** Opening Available records block **

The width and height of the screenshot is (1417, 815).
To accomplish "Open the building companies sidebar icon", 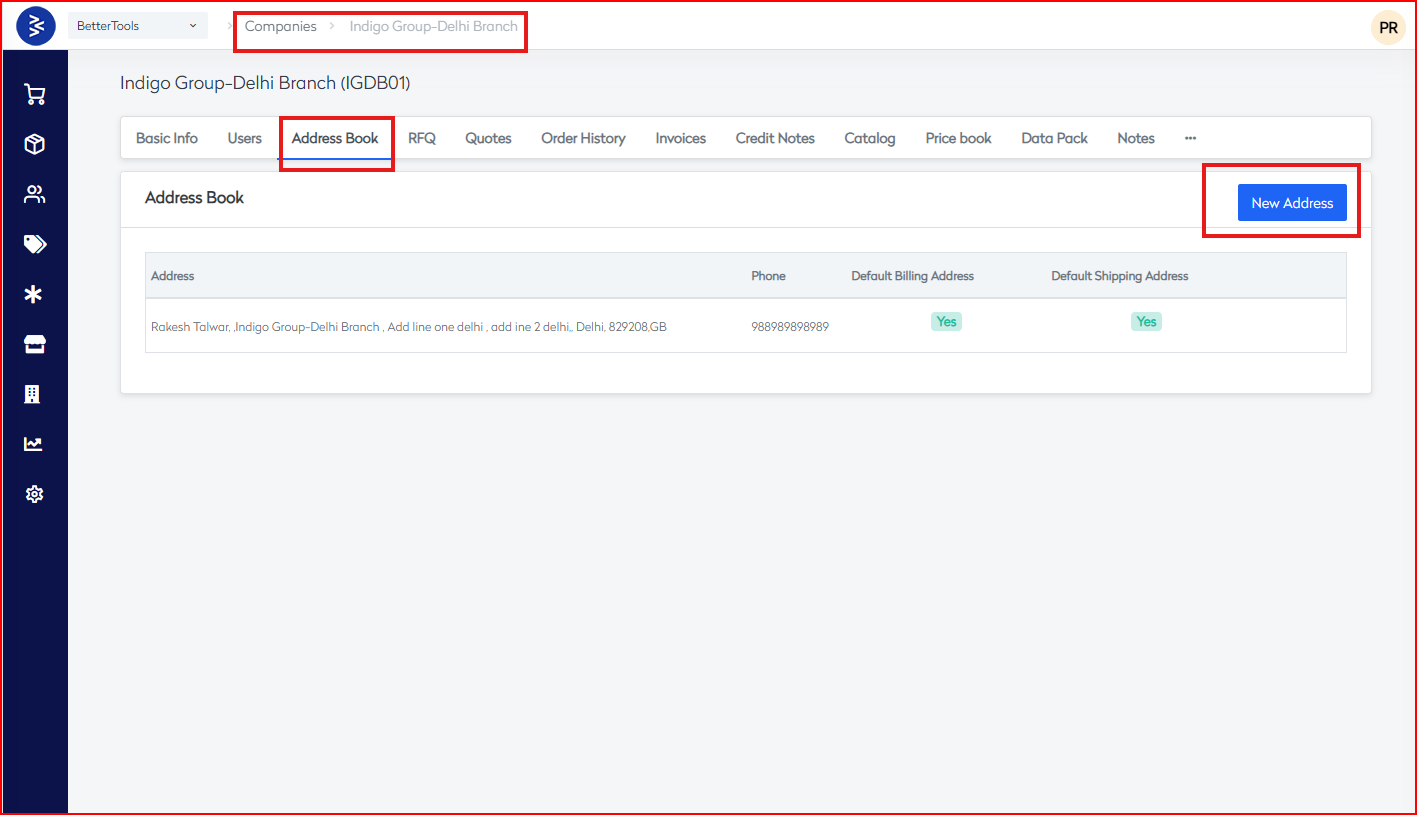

** Closing Available records block **
** Opening Available records block **

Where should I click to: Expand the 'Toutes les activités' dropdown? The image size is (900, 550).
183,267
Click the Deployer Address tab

** Closing Available records block **
** Opening Available records block **

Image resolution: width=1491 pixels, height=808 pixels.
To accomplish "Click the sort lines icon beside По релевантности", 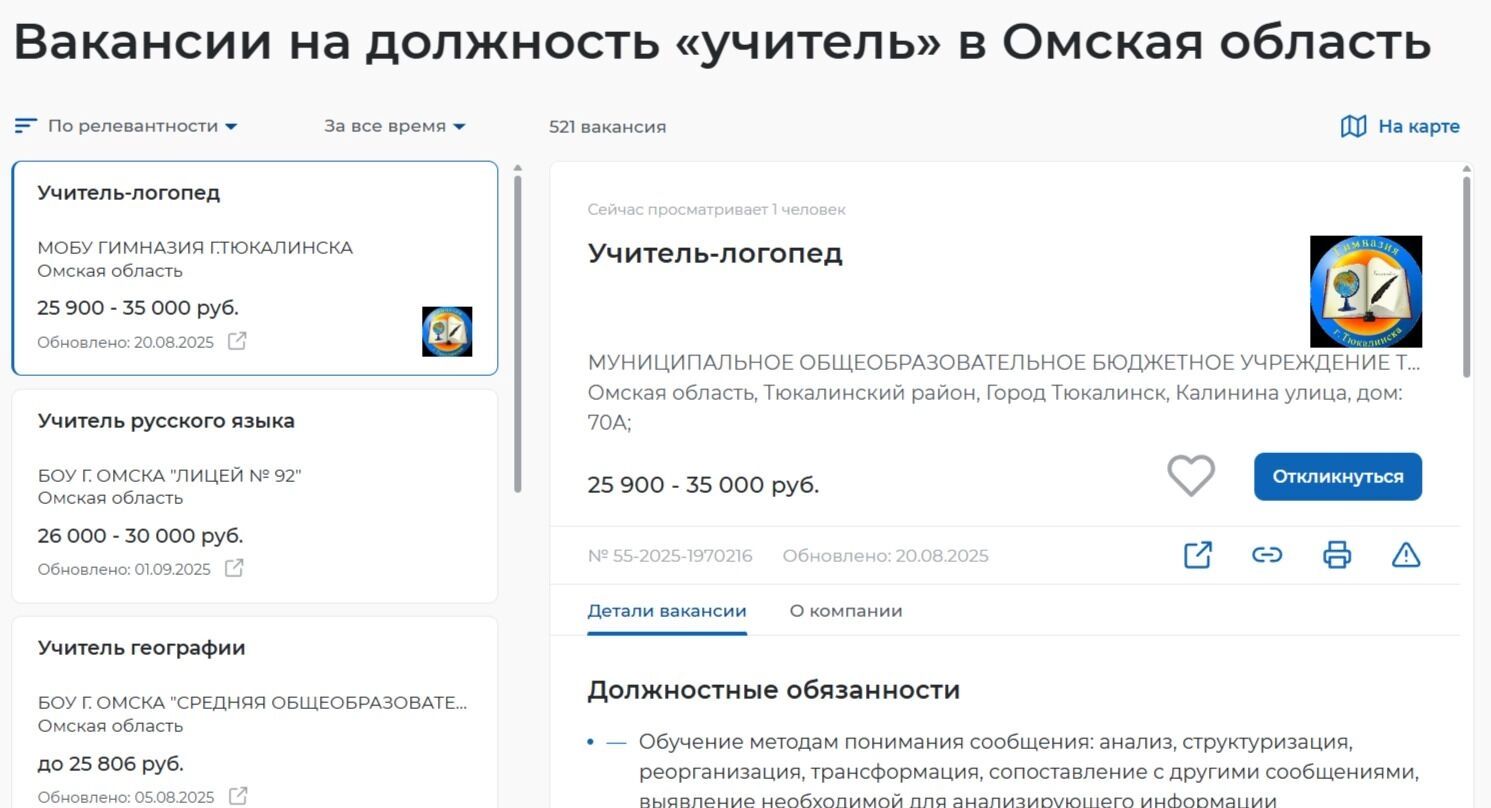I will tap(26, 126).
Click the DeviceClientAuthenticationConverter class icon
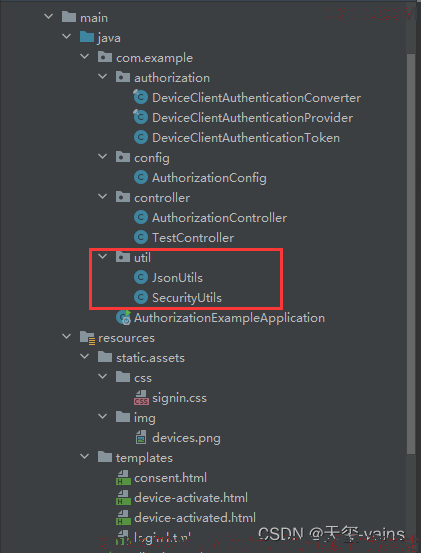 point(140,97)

** Closing Available records block **

Search the records for the word "width", then list every line that has it.

The width and height of the screenshot is (1417, 815).
Image resolution: width=1491 pixels, height=808 pixels.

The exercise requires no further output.